Rather than emphasizing that all numbers have the same probability of being selected and that playing popular numbers will reduce a person’s expected payoff in pari-mutuel games, lottery agencies have chosen to encourage players to choose ( and stick with) personally significant numbers.

“Gambling did not affect my physical health, and always controlled how much money I spent on gambling.
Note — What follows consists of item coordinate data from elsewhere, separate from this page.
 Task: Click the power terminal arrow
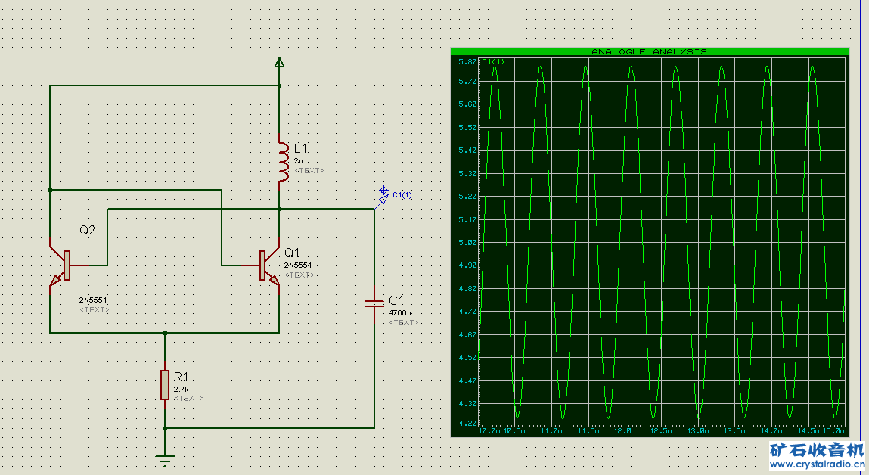coord(279,62)
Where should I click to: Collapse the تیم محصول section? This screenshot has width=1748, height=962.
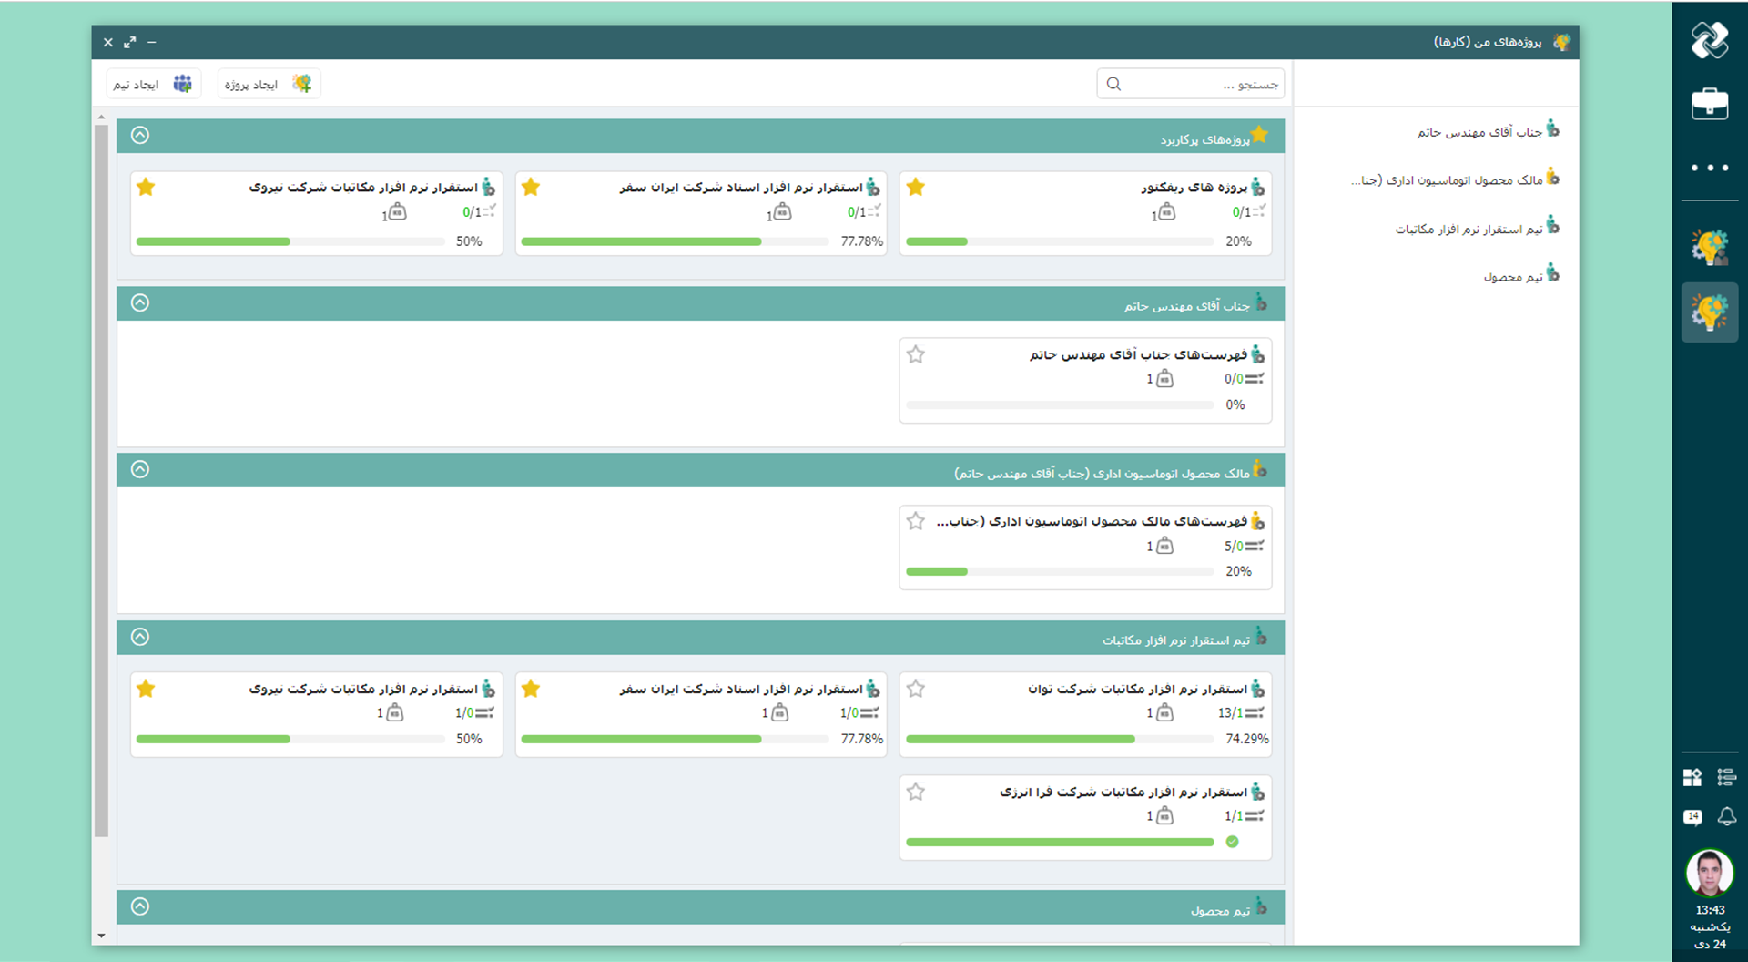pos(140,906)
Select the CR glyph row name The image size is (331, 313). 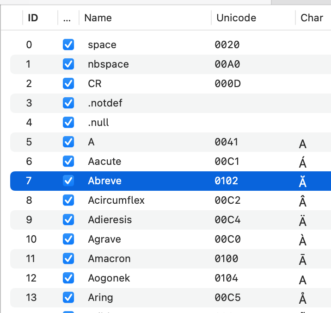pos(95,84)
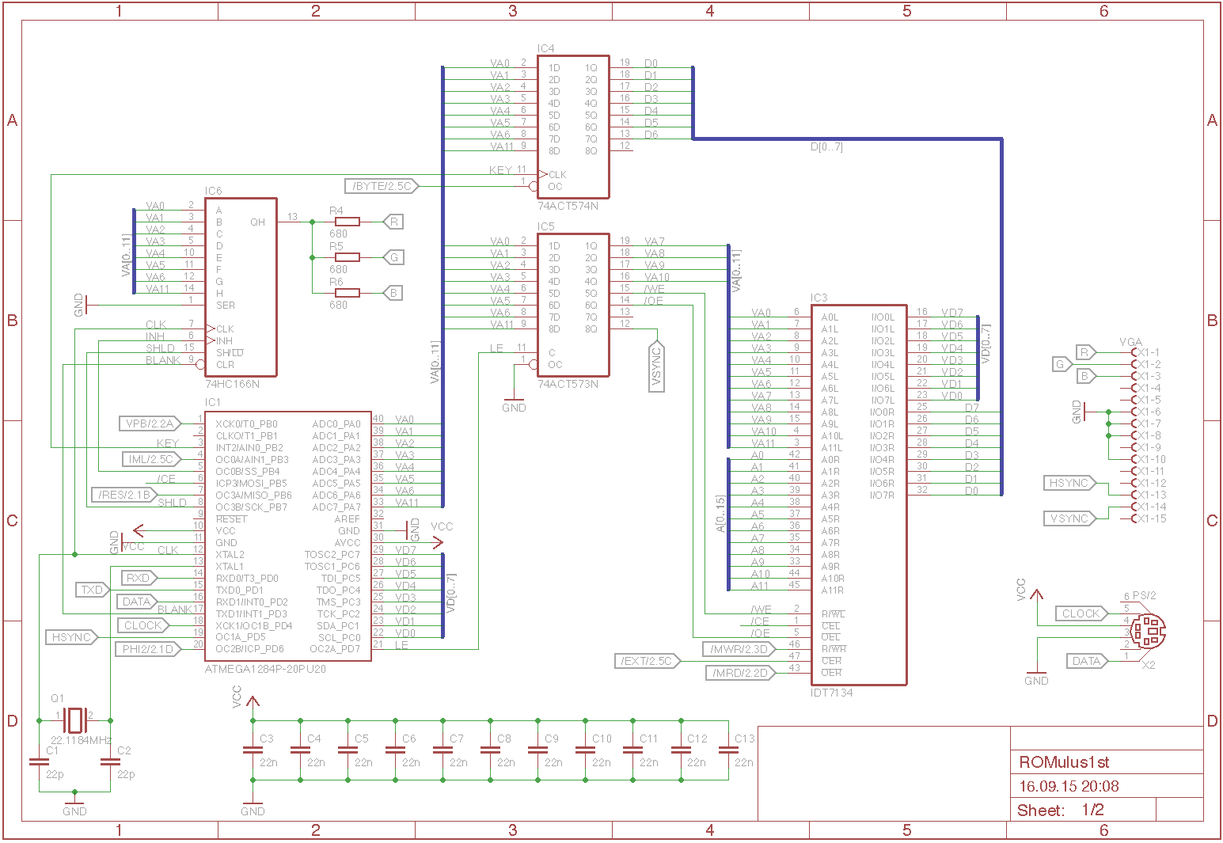The height and width of the screenshot is (843, 1223).
Task: Click the GND symbol below IC5
Action: (514, 402)
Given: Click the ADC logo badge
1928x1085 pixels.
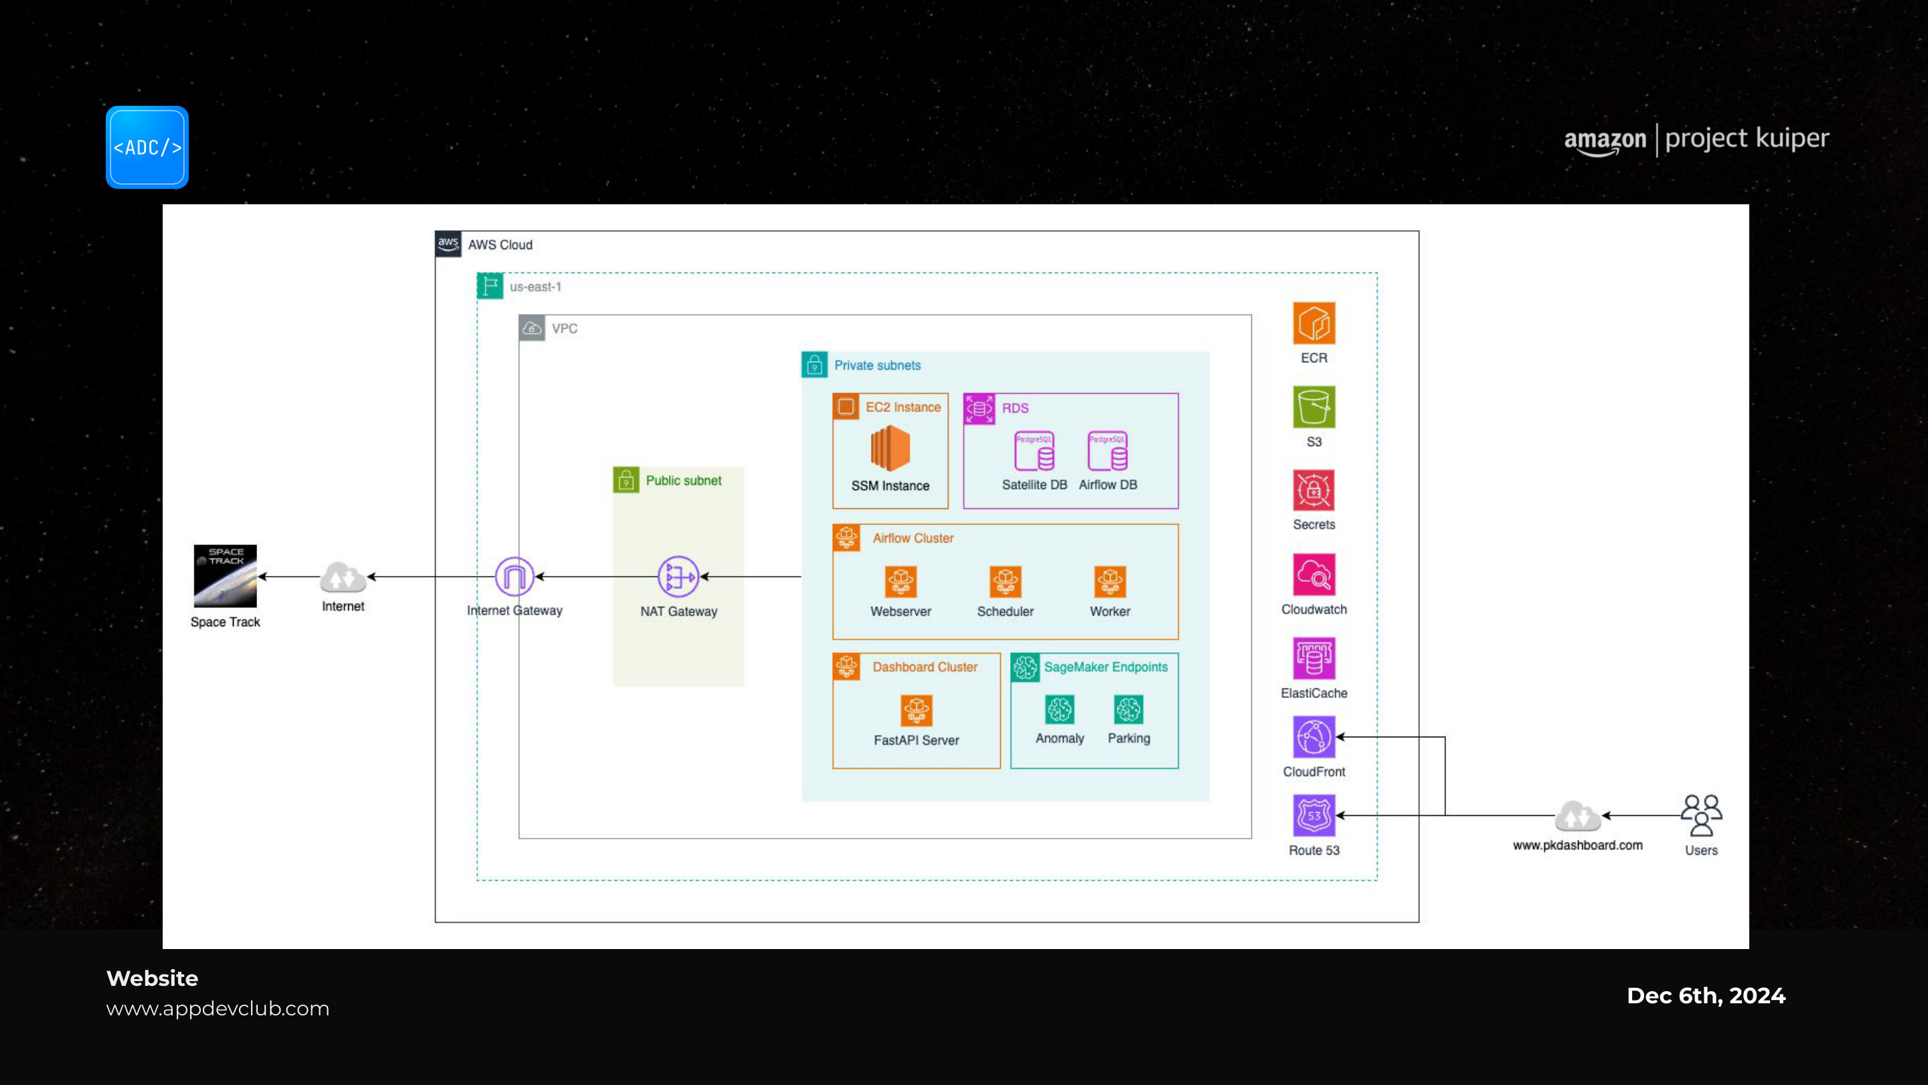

But I admit that whenever I played a lottery game, I always chose what I considered to be my lucky numbers.” –Linda.

Many gamblers develop a belief in lucky numbers or lucky charms. They might not think that they take their superstitious beliefs very seriously, but they may persist with them nonetheless. Some gamblers even offer prayers to God, asking that he help them win their chosen game.

Many people view gambling as a socially acceptable pastime. But is gambling harmless entertainment? Or is it a deadly snare?

                                                            EVERY HOME A CASINO

At a fraction of the cost of building new gambling establishments, gambling organizations now build Web sites that can turn any home with an internet connected computer into a virtual casino. In the mid-1990’s, there were approximately 25 gambling sites on the internet.

In 2001 there were more than 1,200 sites, and revenues from on-line gambling have been doubling each year. In 1997, gambling sites made $300 million on-line. In 1998 they made a further $650 million. In 2000, internet gambling sites earned $2.2 billion, and by 2003 that figure grew to $6.4million. Children of compulsive gamblers have an increased risk of becoming problem gamblers themselves.